That old fixer-upper house down the block may have seen better days, but in an environment where new-home prices are on the rise, older homes remain in demand in many markets.
Not only are they potential starter homes for younger families, downsizing options for empty-nesters or properties for investors to rent, but they represent an opportunity for would-be "flippers" anxious to fix 'em up and turn a tidy profit.
A recent report from LendingHome Funding Corp., a company that provides financing for buyers seeking homes to fix and flip, indicates that from 2014 through 2017, more than 4,400 homes in Fresno County — and more than 8,200 in the five-county Valley region that includes Madera, Merced, Kings and Tulare counties — were sold to buyers who planned to flip them for a profit.
That's out of a flipping market estimated at almost 152,000 homes statewide over the four-year period, according to LendingHome's report.
"We found that, on average, it took about 180 days, or about six months to flip a house in California, which was 20 days faster than the national average," the report said. Additionally, LivingHome cited
LendingHome defines a flipper as "someone who has completed at least one home purchase and resale in a year or less, with at least 10% profit, or someone who has purchased and resold at least two homes in 1,000 days or less."
The collapse of the housing market in the late 2000s, and the resulting economic recession, helped spawn the popularity of flipping as opportunists took advantage of a rising number of financially distressed or foreclosed homes.

Flipping has also been fueled by a slew of do-it-yourself TV shows such as "Flip That House," "Flipping Out," "Flip or Flop" and "Masters of Flip," among others.
More than 25% of all California homes purchased for flipping from 2014 through 2017 were in Los Angeles County, according to the LendingHome report.
Fresno County's flips during that four-year span represented about 2.9% of all flips in the state — eighth out of California's 58 counties behind Los Angeles, San Diego, Riverside, San Bernardino, Sacramento, Orange and Kern counties.
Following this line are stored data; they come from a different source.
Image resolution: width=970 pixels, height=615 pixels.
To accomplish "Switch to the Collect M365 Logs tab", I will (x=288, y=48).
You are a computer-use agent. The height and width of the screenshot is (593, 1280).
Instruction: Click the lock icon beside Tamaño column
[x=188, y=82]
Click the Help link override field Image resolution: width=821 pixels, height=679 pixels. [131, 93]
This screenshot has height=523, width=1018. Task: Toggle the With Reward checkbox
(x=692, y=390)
It's enough to prompt LendingHome to dub the county as a "flipping hot spot" in the state.
In Fresno County, the number of home purchases for flips has grown in each of the past four years: 835 in 2014, 1,080 in 2015, 1,214 in 2016 and 1,317 last year.
Madera and Kings counties saw similar four-year growth, while there was a modest dip from 2016 to 2017 in Merced and Tulare counties.
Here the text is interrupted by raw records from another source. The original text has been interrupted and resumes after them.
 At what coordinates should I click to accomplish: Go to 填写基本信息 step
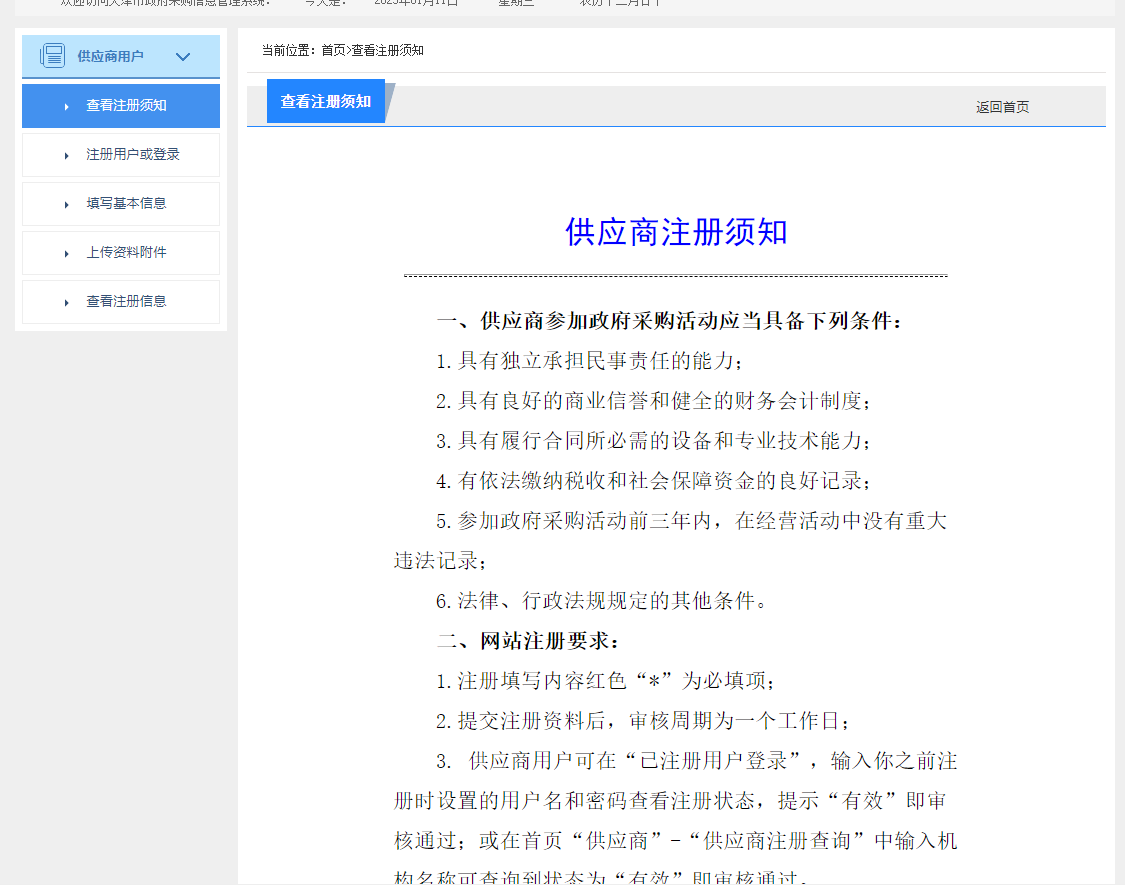(x=126, y=204)

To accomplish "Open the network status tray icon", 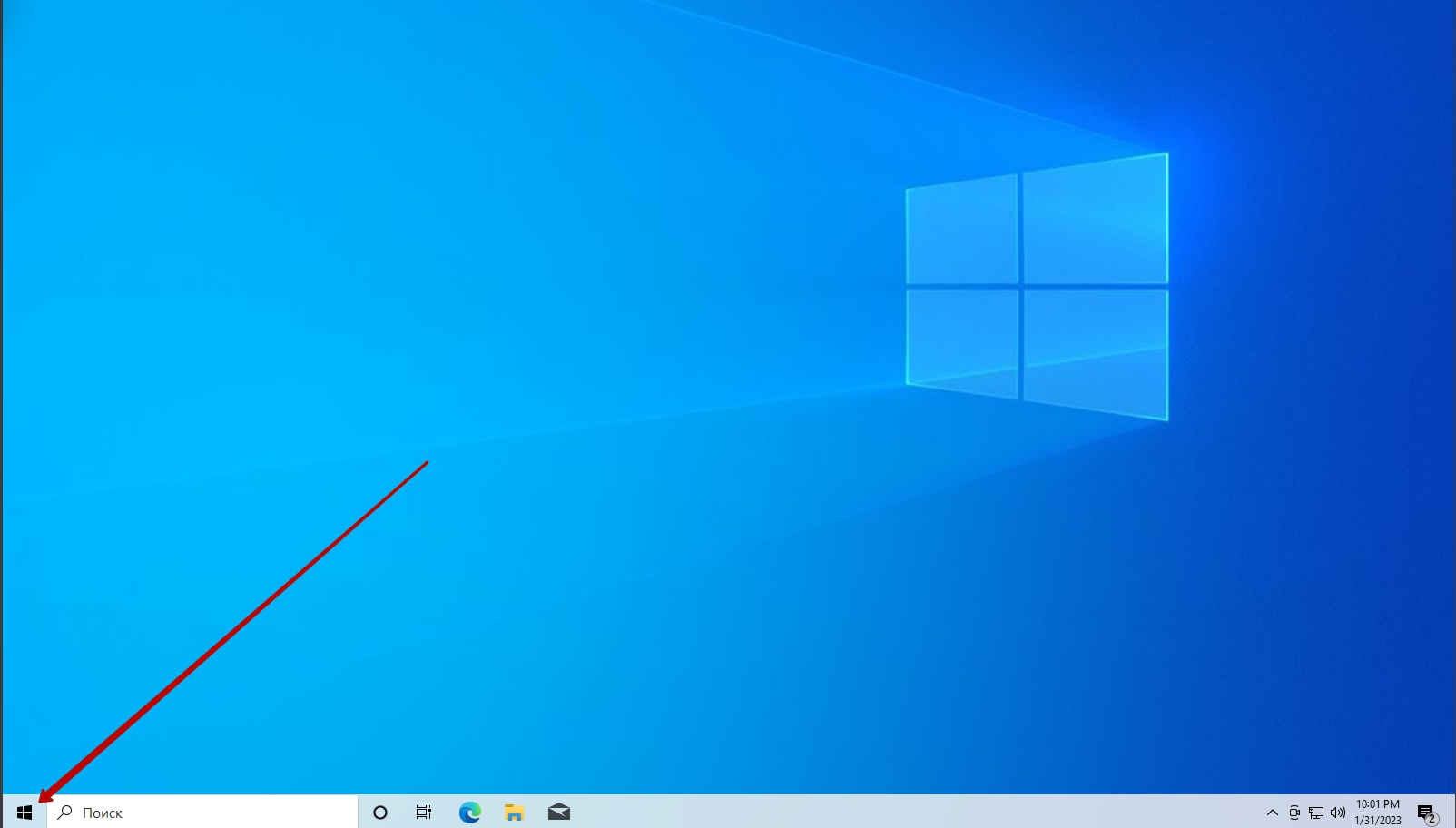I will (1316, 813).
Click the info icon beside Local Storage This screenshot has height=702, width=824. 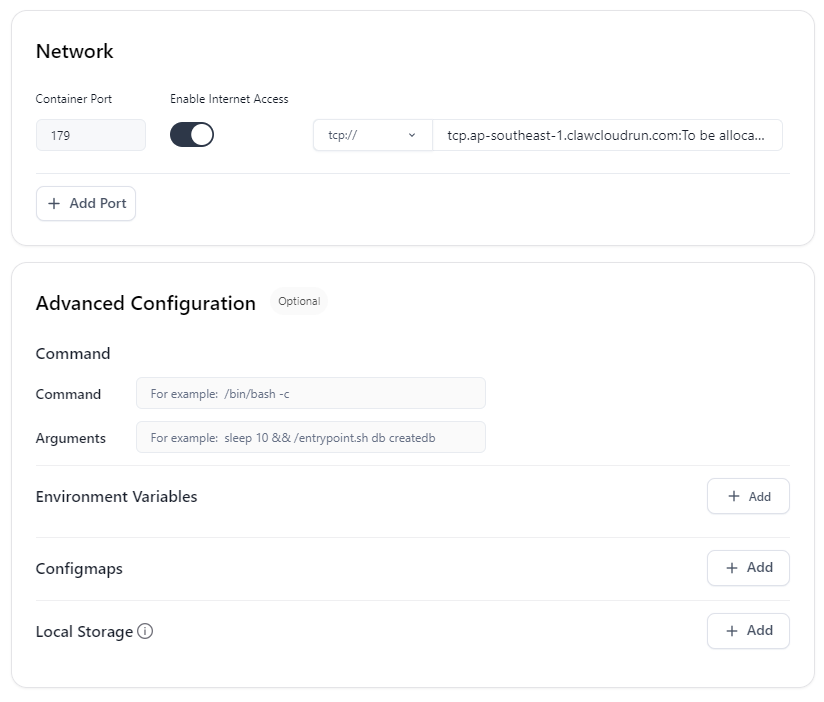tap(145, 631)
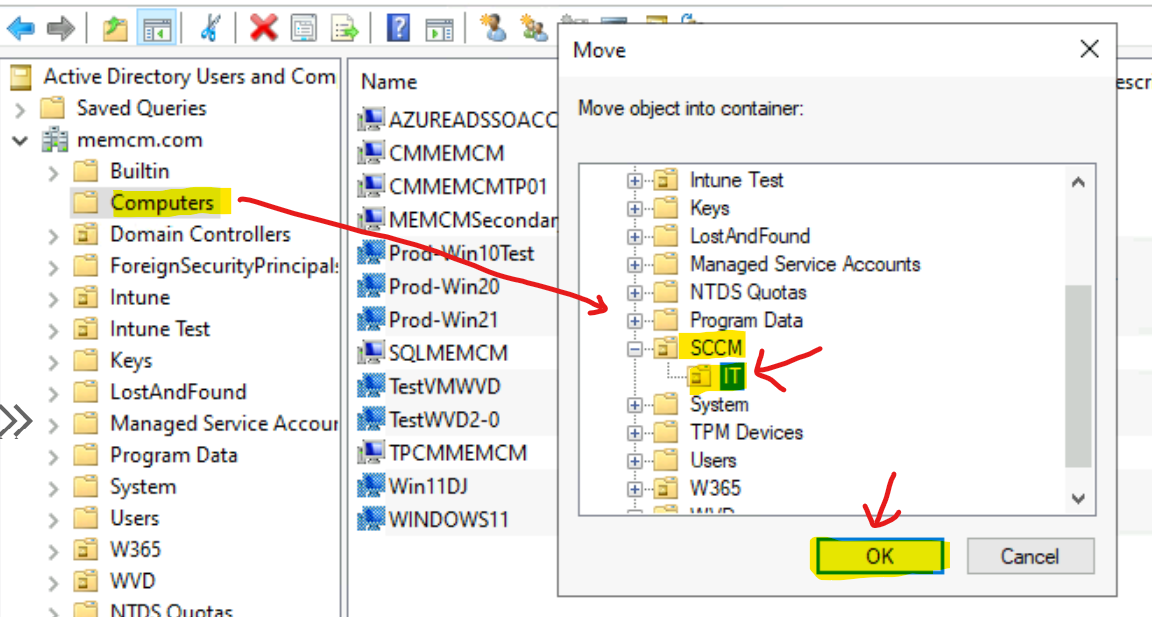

The average revenue on a flip — the raw difference between what a flipper paid for the house and the price at resale — in Fresno County was estimated at about $64,000. That's before accounting for the costs of material and labor to prepare the house for resale.
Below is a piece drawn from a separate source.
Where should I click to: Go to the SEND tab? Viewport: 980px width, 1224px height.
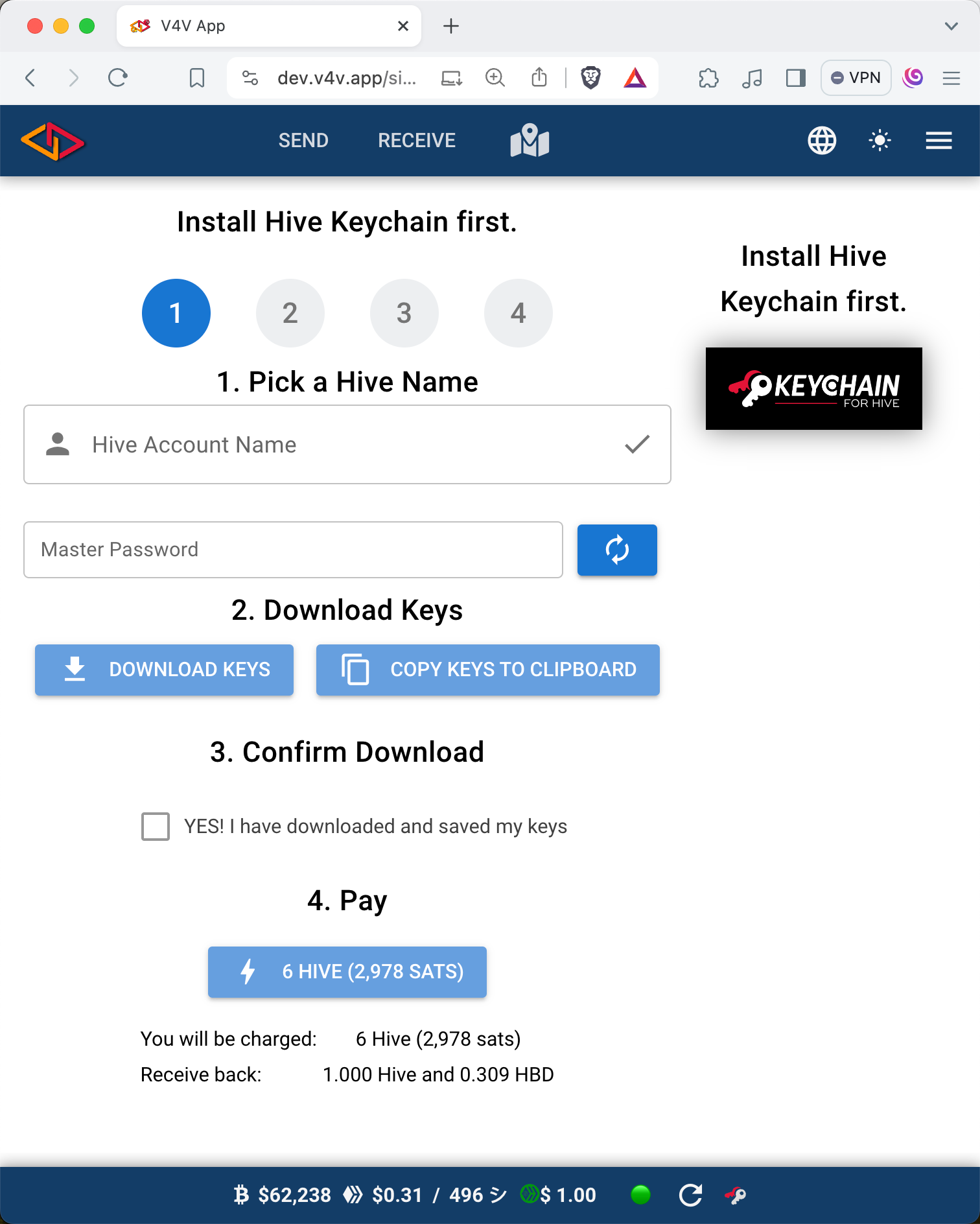point(303,140)
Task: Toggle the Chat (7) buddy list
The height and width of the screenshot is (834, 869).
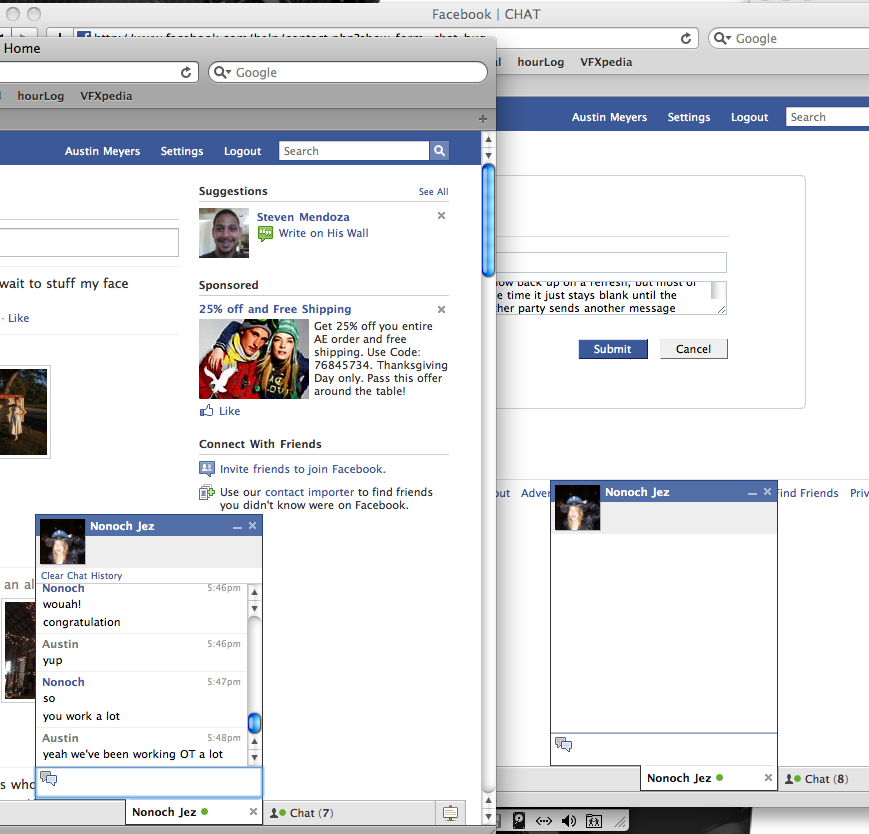Action: click(302, 813)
Still, homes being sold to buyers who planned to fix them up and sell them at a profit amounted to a relatively small chunk of the overall housing market statewide — about 3.3% of all home sales in 2017, according to the California Association of Realtors' annual housing market survey of buyers for 2017. That's down from 4.4% in 2014.
"In the last few years, the percentage of all buyers purchased their property as an investment to flip has declined, likely because rising home prices made it difficult to make a large profit," said Lotus Lou, public relations director for the Realtors' association.
Instead, the vast majority of homes sold — about 82 out of 100 — are still for people to have as their primary residence. Another 9.2% were purchased as investment properties to rent, while 5.2% were purchased as second homes or vacation homes, the Realtors' survey said.
Neither LendingHome nor the California Association of Realtors was able to provide a county-by-county breakdown of total home sales to put the flipping market into context on a local scale.
But, the LendingHome report added, "the concentration of flipping activity in some of the wealthiest markets in California — Los Angeles, San Diego and the San Francisco Bay Area, suggests that flippers are not deterred by rising home prices."
"Instead, they are able to pursue bigger projects that bring in more revenue," the company's analysts surmised.
"In the San Francisco Bay Area, for example, with the population boom and limited inventory, house flippers found investment opportunities in the nearby up-and-coming counties of Alameda and Contra Costa," which both ranked in the top four in California in terms of median revenue per flipping deal.